7.	If you’re planning on importing lumber, you might consider that some Thai buildings don’t use finished lumber for their studs.


----------



## hydroman (Feb 21, 2010)

Yes you are very correct my wife banks with K bank at Future Park if the notes even look old they just hand then back. In MBK I think third floor there is an exchange booth they exchange any old torn up notes. As for phones my wife when she was working for a company in Thailand she had a contract phone you don’t get a free phone, calls cost the same as pay as you go and you need to pay 500B a mouth + calls what a barging. DVDs in Thailand 5years ago you would have found it hard to find a DVD they used VCD what a let down just as you got into the film you needed disc 2, when I moved there and got a home I got the latest LG DVD payer wow got it home put the films I had brought from the UK it just said no disc, my wife sorted out by phoning LG just need to press a button or 2 and enter some code. As for the sticks they use when building your home its amazing it ever got that far, have you seen there ladders yet they are the same old sticks just nailed together


----------



## gino (Jul 20, 2009)

*Vcd*

I have a couple of Thai movies on VCD, as well as a couple of old Shu Qi titles that aren’t available on DVD. The only attraction to the medium is it’s easy to bootleg.

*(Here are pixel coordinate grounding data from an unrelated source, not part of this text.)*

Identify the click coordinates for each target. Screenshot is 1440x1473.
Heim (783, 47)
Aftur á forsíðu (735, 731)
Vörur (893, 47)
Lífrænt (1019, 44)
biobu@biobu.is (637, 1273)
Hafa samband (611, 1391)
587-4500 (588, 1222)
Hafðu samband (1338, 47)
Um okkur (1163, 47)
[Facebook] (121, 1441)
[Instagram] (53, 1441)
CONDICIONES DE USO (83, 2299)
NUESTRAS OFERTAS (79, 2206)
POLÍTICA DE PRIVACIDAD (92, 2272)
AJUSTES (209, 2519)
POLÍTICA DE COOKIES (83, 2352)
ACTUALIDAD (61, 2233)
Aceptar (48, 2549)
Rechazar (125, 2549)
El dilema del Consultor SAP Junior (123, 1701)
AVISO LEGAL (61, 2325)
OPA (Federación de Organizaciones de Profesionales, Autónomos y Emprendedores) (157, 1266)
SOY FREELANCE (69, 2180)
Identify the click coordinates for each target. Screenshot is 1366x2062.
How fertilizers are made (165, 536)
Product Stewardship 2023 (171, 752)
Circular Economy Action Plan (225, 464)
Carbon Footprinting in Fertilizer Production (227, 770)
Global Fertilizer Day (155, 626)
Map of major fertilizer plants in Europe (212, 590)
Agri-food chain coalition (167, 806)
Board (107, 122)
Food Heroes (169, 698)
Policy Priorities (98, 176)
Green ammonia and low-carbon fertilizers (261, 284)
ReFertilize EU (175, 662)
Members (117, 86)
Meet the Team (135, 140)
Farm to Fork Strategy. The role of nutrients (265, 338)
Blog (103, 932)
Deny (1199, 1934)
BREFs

The image quality is very poor due to a low bitrate of 1.15 megabits/second which compares to a VHS tapes. DVDs offer a maximum bitrates of 10 mbit/s and Blueray offers 48 mbit/s. Part of that is allocated to selectable audio tracks and subtitles, but most of it impacts the quality of the video. High compression results in muddied colors, loss of detail and less fluid motion. 

Thai taxi cabs are painted in bright colors that only an interior decorator can correctly identify, but their movies are in muddied pastels due to over-compression to fit on bootleg VCDs.


----------